[Working data — start]

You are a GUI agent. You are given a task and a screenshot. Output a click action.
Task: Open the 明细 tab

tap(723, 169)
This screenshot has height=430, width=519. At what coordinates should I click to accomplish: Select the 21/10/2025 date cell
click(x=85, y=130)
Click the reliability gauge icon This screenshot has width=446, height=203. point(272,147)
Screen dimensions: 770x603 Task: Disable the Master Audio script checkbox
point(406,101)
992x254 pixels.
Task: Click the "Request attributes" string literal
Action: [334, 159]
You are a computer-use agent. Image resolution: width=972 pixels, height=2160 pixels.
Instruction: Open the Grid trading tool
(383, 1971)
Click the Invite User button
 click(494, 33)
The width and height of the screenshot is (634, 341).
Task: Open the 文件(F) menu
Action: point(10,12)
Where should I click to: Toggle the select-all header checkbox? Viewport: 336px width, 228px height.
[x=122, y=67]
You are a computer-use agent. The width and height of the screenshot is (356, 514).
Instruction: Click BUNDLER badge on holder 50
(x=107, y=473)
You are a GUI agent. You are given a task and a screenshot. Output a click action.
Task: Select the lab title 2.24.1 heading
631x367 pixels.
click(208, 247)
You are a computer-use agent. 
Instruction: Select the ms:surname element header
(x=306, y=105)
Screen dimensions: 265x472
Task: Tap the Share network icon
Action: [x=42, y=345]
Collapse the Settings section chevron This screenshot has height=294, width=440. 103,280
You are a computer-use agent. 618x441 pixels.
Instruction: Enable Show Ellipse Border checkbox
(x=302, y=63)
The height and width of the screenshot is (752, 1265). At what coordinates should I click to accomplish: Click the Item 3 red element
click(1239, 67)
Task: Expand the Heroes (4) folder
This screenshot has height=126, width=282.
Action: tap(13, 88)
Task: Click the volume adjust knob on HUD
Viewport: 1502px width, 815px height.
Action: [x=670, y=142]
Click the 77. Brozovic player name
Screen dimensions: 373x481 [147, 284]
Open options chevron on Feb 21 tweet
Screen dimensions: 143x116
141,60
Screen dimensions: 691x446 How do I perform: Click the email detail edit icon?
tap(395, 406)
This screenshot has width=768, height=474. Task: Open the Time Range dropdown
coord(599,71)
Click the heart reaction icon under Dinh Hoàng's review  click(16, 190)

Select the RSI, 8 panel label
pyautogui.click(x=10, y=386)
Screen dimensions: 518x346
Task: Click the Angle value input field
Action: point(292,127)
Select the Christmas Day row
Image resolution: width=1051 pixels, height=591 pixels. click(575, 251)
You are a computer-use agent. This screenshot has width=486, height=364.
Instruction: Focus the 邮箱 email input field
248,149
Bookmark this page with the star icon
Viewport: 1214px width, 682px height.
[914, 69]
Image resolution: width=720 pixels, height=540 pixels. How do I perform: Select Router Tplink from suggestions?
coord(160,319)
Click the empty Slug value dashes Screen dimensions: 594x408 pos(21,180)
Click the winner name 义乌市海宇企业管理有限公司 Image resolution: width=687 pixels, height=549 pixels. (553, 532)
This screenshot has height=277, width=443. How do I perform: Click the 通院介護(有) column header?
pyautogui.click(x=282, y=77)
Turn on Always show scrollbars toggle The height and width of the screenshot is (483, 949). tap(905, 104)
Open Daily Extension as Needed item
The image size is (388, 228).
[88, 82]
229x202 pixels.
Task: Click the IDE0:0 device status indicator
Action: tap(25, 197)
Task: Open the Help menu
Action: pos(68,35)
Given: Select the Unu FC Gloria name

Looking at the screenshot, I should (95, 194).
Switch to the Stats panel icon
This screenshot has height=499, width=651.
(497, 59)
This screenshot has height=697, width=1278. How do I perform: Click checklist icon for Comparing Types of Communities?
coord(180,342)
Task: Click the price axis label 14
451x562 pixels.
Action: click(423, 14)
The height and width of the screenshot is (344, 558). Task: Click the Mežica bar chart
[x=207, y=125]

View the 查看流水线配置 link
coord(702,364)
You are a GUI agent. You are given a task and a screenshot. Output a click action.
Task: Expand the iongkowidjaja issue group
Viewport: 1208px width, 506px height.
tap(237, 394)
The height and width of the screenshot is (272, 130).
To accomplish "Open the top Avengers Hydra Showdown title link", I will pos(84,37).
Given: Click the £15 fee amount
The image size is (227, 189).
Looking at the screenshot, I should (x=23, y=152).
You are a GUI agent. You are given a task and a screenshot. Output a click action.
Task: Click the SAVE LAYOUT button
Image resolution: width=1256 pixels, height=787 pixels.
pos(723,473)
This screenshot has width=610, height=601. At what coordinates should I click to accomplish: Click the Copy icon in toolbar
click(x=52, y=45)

[Working data — finish]

■ Required work
Take the entries above and return only the lines from the one with "Open options chevron on Feb 21 tweet" to the one with "Click the heart", both included, unchanged.

■ Problem solution
Open options chevron on Feb 21 tweet
Screen dimensions: 143x116
141,60
Screen dimensions: 691x446 How do I perform: Click the email detail edit icon?
tap(395, 406)
This screenshot has width=768, height=474. Task: Open the Time Range dropdown
coord(599,71)
Click the heart reaction icon under Dinh Hoàng's review  click(16, 190)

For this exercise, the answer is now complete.